Do any lines in the data below contain "will"? If so, copy every one of them.

Material for the task Start Marker

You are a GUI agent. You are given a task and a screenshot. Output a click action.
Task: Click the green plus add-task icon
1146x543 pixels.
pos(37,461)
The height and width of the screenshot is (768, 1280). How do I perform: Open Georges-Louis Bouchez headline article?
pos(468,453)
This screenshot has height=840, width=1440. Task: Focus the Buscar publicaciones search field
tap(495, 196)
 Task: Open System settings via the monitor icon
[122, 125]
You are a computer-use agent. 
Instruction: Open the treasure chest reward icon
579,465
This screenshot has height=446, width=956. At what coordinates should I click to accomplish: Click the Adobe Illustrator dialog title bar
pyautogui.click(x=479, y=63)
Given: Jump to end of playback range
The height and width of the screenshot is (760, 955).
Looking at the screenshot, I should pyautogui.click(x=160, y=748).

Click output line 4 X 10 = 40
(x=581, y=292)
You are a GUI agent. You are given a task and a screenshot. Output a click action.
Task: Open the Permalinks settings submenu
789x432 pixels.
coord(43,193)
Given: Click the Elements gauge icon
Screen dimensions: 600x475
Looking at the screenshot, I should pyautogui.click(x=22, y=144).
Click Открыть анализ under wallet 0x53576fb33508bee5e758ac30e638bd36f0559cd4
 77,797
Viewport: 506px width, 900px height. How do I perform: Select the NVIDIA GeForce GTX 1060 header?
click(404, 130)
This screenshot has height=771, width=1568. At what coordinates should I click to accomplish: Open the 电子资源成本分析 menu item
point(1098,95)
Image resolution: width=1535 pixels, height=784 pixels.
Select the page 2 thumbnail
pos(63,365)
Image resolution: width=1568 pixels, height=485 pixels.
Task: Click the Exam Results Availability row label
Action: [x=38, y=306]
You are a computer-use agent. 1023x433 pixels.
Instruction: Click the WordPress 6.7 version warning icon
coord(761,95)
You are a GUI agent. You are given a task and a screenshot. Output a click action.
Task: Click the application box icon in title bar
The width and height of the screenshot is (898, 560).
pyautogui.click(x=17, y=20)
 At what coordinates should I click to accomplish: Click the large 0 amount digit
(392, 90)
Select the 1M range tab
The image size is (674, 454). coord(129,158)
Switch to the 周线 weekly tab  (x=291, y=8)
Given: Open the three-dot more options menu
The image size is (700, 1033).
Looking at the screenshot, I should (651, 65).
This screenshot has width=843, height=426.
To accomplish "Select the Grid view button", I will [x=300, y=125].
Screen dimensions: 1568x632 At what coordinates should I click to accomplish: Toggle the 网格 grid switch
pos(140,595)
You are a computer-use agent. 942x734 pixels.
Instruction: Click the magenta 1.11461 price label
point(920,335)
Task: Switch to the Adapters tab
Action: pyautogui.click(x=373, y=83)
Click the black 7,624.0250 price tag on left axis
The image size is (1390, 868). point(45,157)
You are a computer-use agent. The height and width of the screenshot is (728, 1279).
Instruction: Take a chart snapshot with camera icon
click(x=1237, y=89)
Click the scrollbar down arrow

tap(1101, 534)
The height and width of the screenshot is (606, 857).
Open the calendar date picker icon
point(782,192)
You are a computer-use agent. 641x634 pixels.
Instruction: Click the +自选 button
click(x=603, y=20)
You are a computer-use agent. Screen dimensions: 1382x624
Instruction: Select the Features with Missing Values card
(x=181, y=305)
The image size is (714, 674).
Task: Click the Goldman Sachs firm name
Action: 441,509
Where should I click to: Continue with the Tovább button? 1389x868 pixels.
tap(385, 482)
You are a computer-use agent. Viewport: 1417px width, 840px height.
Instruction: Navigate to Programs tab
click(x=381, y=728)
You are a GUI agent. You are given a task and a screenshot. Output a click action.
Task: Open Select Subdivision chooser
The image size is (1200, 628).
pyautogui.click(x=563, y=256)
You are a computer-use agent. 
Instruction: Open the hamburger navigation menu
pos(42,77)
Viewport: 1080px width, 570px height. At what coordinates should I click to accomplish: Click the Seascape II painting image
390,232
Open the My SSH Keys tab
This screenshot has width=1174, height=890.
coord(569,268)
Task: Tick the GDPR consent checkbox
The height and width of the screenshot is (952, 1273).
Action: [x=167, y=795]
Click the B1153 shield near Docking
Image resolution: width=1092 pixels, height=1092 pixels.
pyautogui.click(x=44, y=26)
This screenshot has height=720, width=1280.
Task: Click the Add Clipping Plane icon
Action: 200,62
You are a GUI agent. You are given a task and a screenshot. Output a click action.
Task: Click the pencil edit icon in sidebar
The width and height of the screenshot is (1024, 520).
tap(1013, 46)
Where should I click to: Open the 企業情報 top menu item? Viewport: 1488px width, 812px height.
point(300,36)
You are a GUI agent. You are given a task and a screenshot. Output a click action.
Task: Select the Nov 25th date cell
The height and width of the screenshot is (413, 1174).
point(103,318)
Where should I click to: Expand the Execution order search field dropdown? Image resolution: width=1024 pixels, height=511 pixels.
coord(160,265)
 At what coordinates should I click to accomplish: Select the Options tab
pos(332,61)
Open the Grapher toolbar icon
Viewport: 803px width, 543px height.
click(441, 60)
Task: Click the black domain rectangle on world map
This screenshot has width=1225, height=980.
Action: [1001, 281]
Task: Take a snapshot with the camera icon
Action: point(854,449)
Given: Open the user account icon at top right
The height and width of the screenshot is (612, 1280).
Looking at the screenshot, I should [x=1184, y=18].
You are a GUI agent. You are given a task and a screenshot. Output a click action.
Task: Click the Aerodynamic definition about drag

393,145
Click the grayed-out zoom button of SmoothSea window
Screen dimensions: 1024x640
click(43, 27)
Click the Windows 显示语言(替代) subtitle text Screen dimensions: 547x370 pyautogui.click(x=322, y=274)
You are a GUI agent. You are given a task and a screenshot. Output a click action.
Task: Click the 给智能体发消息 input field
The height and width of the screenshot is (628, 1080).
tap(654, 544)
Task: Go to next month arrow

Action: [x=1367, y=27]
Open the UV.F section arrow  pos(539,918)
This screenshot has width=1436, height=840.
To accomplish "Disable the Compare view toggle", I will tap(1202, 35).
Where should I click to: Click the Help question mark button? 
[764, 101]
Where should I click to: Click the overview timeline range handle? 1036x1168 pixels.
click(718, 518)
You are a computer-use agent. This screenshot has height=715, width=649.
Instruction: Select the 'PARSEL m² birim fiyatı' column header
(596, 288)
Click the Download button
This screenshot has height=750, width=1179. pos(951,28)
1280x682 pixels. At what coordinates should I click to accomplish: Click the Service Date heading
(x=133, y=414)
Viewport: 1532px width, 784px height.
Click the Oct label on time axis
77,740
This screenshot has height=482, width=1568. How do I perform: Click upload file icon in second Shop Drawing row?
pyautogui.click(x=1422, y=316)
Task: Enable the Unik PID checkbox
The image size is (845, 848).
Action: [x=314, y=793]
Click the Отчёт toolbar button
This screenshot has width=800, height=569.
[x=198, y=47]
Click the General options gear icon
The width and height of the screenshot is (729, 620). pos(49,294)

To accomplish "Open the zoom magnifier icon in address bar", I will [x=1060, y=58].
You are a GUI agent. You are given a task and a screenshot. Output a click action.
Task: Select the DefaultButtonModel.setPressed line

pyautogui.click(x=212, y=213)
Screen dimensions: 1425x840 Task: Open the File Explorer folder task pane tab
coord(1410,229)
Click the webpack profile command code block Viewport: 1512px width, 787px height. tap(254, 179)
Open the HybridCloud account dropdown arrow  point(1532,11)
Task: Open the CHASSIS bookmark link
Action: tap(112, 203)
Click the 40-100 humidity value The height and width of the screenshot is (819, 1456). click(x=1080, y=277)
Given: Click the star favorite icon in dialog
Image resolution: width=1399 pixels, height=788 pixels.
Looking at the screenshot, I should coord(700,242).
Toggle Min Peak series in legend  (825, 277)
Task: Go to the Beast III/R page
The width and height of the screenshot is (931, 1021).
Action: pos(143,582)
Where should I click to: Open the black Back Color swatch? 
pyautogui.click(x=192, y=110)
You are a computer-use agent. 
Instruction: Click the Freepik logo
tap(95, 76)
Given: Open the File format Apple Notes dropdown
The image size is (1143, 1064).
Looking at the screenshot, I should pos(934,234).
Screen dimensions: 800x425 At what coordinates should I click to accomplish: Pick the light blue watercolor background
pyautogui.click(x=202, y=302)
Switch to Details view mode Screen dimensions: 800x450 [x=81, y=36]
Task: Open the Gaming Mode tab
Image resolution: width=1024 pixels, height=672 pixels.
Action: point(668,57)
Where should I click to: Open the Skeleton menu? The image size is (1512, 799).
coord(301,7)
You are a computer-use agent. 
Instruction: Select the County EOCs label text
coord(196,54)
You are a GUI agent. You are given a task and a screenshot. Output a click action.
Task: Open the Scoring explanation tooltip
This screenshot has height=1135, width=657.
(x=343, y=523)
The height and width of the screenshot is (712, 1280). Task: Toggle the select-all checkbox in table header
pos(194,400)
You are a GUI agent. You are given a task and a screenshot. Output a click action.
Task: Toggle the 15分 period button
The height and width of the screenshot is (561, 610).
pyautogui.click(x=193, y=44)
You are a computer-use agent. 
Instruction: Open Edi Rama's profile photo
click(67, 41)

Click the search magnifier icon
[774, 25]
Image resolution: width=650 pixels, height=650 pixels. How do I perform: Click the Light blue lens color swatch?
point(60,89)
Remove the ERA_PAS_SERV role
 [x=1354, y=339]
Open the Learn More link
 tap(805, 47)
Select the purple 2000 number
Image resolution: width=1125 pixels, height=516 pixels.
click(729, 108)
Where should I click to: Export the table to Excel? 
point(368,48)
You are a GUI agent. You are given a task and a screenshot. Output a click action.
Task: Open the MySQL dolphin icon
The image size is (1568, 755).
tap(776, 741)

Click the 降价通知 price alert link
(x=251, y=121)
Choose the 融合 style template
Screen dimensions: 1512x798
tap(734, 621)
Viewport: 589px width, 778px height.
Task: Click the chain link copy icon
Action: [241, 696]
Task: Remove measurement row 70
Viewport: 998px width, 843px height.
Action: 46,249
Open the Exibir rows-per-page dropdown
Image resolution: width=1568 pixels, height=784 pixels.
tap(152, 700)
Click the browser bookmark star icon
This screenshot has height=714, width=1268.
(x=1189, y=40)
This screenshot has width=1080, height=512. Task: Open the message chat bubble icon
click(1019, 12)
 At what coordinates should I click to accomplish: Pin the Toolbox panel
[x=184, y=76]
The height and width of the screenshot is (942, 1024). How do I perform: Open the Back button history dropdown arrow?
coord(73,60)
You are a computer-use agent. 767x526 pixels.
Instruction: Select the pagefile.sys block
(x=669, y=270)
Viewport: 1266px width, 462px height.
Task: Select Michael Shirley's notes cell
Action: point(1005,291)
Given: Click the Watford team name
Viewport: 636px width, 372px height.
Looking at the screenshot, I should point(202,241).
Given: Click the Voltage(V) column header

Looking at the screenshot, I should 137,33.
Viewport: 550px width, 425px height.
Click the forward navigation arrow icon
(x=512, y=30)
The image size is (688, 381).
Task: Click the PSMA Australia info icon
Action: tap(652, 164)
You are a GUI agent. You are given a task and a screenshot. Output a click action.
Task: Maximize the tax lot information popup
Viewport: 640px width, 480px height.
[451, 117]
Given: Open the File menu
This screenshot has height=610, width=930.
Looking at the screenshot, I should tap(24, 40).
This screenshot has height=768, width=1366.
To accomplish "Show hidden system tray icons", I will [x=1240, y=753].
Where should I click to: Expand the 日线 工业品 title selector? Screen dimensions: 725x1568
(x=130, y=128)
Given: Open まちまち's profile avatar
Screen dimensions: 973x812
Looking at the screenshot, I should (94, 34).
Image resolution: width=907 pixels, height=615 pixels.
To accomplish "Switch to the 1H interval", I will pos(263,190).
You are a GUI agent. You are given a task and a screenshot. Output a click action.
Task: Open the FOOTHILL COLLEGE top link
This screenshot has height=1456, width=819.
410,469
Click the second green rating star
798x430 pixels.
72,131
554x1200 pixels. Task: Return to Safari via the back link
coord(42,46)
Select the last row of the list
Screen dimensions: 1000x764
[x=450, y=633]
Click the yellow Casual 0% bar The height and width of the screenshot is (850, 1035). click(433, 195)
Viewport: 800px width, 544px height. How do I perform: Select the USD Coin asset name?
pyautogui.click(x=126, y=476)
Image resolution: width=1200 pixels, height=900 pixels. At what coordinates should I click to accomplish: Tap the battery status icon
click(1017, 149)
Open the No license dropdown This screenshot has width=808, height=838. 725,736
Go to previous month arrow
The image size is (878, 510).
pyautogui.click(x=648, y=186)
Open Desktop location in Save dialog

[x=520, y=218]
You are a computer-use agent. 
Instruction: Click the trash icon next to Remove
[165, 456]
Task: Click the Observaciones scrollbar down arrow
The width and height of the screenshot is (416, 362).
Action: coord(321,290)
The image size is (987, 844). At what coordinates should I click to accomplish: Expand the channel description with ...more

Material for the task End Marker

__Worked solution__
To accomplish "Select the Grid view button", I will [x=300, y=125].
To accomplish "Disable the Compare view toggle", I will tap(1202, 35).
To accomplish "Open the zoom magnifier icon in address bar", I will [x=1060, y=58].
To accomplish "Show hidden system tray icons", I will [x=1240, y=753].
To accomplish "Switch to the 1H interval", I will pos(263,190).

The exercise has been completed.